* Document excerpt:
Acid core solder is used for soldering metals together like plumbing and slot car chassis's you need the acid to etch the metal in electrical it will dissolve any circuit boards


----------



## CDW35 (Jan 17, 2006)

DARKSCOPE001 said:


> lol Ive never droped a soldering iorn before but I have accedentaly grabed the heating element and what a pain I dont think ive let go of something so fast. But sereously If you dont believe me go out to sears and look for the craftsman 45 watt soldering iorn http://www.sears.com/sr/javasr/product.do?cat=Portable+Power+Tools&pid=00954042000&vertical=TOOL&subcat=Soldering+Tools+%26+Accessories&BV_UseBVCookie=Yes and try it out. if you dont like it your only out of the hole 9 bucks. but I think the thing works great. and realy you can diss the iorn especaly if you are still using that 14 dollar weller. not talking to anyone who has posted yet. But I dont use the craftsman anymore but I love it. right now im using the radioshack computerized coldering station. it has great recovery because the tip is computer controled so the computer applys more power if the tip is cooling down so I dont have to wory about the mass of my tip to keep it hot when soldering.


darkscope001, I have used the weller one's before and they actually work pretty well


----------



## LittleR/CGuy (Apr 8, 2006)

the iron i got was my dads, ( he used it only for little electrical stuff). and it was only a 15wt. so i got a $24 weller 40wt, and the guy at my lhs taught me to solder, ( it alot easier to learn in person). and it's alot easier than i thought it be. but anyway, thanks for all your advise. i'll will be sure to use it in the future when getting a better soldering iron. so thanks again!


----------



## CDW35 (Jan 17, 2006)

LittleR/CGuy said:


> the iron i got was my dads, ( he used it only for little electrical stuff). and it was only a 15wt. so i got a $24 weller 40wt, and the guy at my lhs taught me to solder, ( it alot easier to learn in person). and it's alot easier than i thought it be. but anyway, thanks for all your advise. i'll will be sure to use it in the future when getting a better soldering iron. so thanks again!


good deal, hopefully everything works out for you!!!!


----------



## pepe (Sep 29, 2001)

LittleR/CGuy said:


> the iron i got was my dads, ( he used it only for little electrical stuff). and it was only a 15wt. so i got a $24 weller 40wt, and the guy at my lhs taught me to solder, ( it alot easier to learn in person). and it's alot easier than i thought it be. but anyway, thanks for all your advise. i'll will be sure to use it in the future when getting a better soldering iron. so thanks again!


You should be fine with that iron.


----------



## LittleR/CGuy (Apr 8, 2006)

ok thanks!


----------

* Dataset content:
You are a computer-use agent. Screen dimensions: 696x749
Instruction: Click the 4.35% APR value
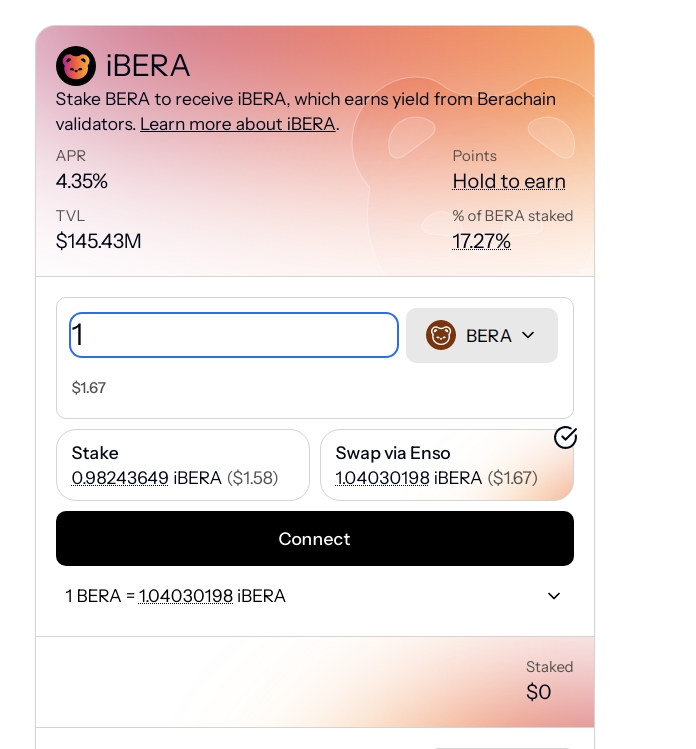click(x=82, y=182)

* Exercise description:
According to the soldering forum thread, what wattage and price does LittleR/CGuy give for the Weller iron purchased to replace the father's iron?

* Full answer:
It was a 40-watt Weller that cost $24.